Well, yes and no. While PHP or Python execute “on the fly” as needed, that doesn’t mean other parts of the system do the same. Sass files need to be converted to CSS. Javascript is frequently written in a non-runnable form these days (TypeScript, ES6, CoffeeScript, JSX, or a dozen other forms) and compiled into ES5-compatible Javascript. Even if you’re not using a code generator or transpiler or whatever is in vogue these days, almost any serious project is (should?) be using CSS compression and JS compression to reduce download size.

And let’s not forget 3rd party dependencies. Any mainstream PHP project these days is built with Composer. Python uses pip, but the effect is the same. 3rd party dependencies are not part of your code base, and do not belong in your Git repository, but are pulled in externally.

On top of that, many systems today do have a PHP code generation step, too. Symfony’s Dependency Injection Container and Routing systems, Doctrine ORM’s generated classes, and various others all entail turning easy-to-edit-but-slow code into uneditable-but-fast code.

For years I’ve been largely avoiding such tools, because I worked mostly with either heavily-managed hosts that had no support for such steps (or their support was far too hard-coded) or client-hosted servers that still believed in hand-crafted artisanal server management. Short of checking the generated CSS, JS, and PHP code into my repository (which we did with Sass/CSS for years), there wasn’t much way to square the clear shift toward even scripting languages having a compile step with the 2005-era thinking of most of the servers I used.

And then I found Platform.sh.

From the very beginning, Platform.sh has been built on the “production is an artifact of development” model. Your application doesn’t consist of just your code. It’s your code, plus 3rd party code, plus your server configuration, plus some CI scripts to generate CSS, compressed JS, optimized PHP, and so forth. Platform.sh was built specifically to address that modern reality. Your git repository may only contain your code, but that gets turned into, repeatably and reliably, a set of application containers, service containers, and “output code” that will actually get run. What that process looks like is up to you and your application; it could involve Sass, or not; compiling TypeScript, or not; dumping a dependency container or routes, or not.
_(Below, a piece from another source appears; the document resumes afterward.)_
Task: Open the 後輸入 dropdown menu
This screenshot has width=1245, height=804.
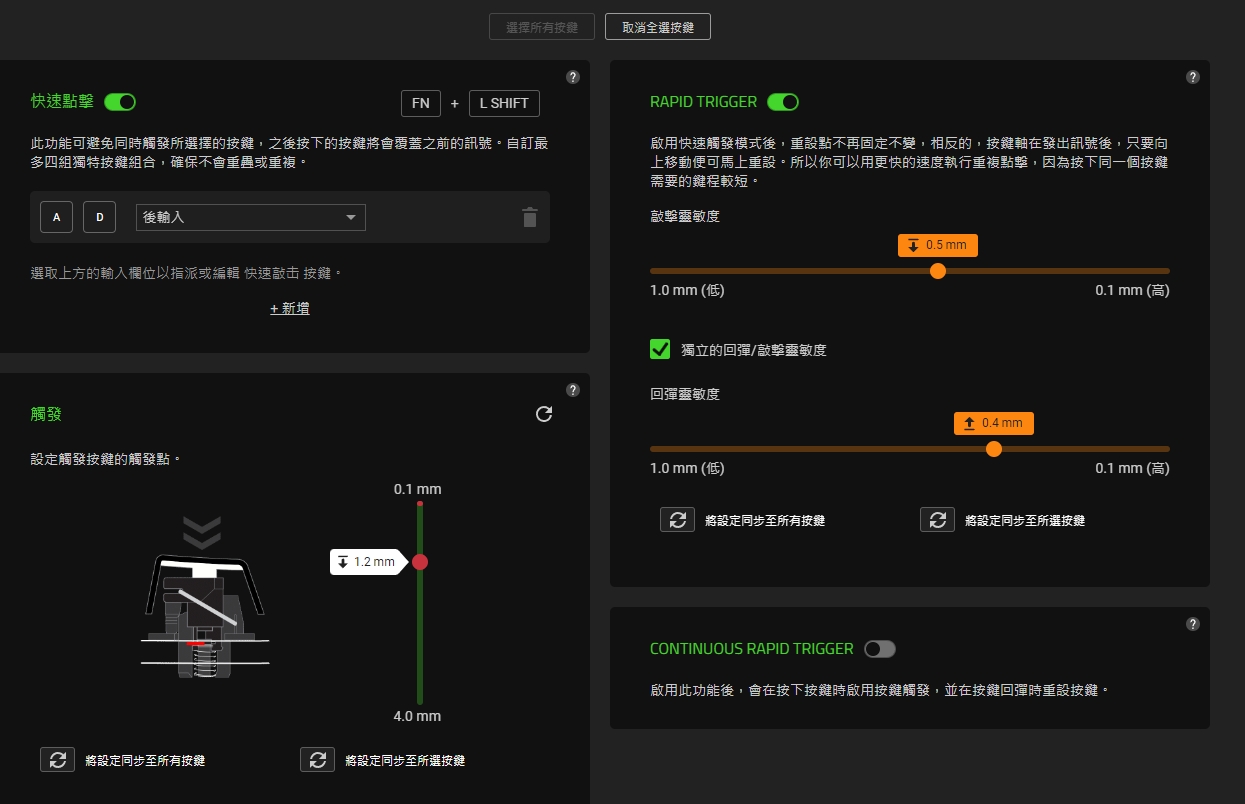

The compiled artifact of development isn’t just your code; in fact it’s not even an application container that includes your code. It’s the entire constellation of tools that form your application — your code, your database, your cache server, your search index, etc. That’s exactly how Platform.sh works, and why it offers far better support for modern web applications than any other managed host I’ve used. (Give it a spin.) And no, I’m not just saying that because I work here. :-)

So thank you, Michelle, for convincing me of what modern web hosting should be. And thank you Platform.sh for making it a reality.